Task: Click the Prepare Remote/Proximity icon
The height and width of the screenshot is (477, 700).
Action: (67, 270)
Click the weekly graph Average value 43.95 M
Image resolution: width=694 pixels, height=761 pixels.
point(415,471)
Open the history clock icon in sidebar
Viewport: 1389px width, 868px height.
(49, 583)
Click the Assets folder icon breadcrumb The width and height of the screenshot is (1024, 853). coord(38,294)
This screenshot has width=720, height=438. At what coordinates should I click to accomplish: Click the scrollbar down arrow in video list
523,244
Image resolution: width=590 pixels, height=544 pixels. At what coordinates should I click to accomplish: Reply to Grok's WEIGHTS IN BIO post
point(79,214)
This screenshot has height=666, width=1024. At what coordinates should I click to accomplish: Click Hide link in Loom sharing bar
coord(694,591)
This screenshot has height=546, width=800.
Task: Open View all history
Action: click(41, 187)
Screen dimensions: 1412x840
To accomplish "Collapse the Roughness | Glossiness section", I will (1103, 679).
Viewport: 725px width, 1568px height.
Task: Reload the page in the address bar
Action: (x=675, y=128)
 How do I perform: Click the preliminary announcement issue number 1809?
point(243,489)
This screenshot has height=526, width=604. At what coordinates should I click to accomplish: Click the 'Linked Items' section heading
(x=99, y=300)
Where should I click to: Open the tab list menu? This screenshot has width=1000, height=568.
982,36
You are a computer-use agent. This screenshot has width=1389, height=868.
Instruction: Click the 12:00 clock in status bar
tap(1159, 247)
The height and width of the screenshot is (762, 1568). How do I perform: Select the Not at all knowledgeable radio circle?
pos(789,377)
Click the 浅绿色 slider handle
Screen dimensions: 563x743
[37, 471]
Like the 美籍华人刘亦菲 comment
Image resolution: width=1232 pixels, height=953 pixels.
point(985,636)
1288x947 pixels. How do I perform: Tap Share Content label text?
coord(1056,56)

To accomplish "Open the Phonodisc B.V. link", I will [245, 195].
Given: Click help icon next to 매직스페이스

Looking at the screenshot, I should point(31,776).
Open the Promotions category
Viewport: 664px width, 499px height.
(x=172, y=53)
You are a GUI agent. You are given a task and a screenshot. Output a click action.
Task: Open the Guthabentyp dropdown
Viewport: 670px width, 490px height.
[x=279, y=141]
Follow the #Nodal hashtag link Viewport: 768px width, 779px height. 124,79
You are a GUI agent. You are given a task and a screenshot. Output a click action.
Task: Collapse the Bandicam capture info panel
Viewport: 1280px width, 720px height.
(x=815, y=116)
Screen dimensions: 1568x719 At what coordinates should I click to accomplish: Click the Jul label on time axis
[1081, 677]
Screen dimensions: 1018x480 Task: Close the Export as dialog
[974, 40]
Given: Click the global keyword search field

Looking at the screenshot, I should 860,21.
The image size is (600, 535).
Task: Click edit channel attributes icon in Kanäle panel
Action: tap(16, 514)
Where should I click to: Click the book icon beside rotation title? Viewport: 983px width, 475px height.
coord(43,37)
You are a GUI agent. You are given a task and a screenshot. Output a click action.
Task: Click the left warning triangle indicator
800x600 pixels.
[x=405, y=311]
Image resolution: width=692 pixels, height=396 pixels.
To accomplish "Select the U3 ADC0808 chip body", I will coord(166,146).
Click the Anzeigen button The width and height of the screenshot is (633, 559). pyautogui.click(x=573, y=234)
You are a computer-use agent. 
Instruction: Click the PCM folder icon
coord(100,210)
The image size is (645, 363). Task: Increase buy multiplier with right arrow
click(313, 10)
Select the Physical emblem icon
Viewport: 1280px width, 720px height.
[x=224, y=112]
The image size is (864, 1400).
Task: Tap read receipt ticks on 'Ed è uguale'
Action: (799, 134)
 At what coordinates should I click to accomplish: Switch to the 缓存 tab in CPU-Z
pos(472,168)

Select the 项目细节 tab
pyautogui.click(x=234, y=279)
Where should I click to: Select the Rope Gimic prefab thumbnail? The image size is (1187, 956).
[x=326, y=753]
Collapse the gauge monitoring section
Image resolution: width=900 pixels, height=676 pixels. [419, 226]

What is needed:
Each line above with the word "computer" needs to be copied.

Output for this task:
You are a computer-use agent. This screenshot has width=1389, height=868.
You are a computer-use agent. 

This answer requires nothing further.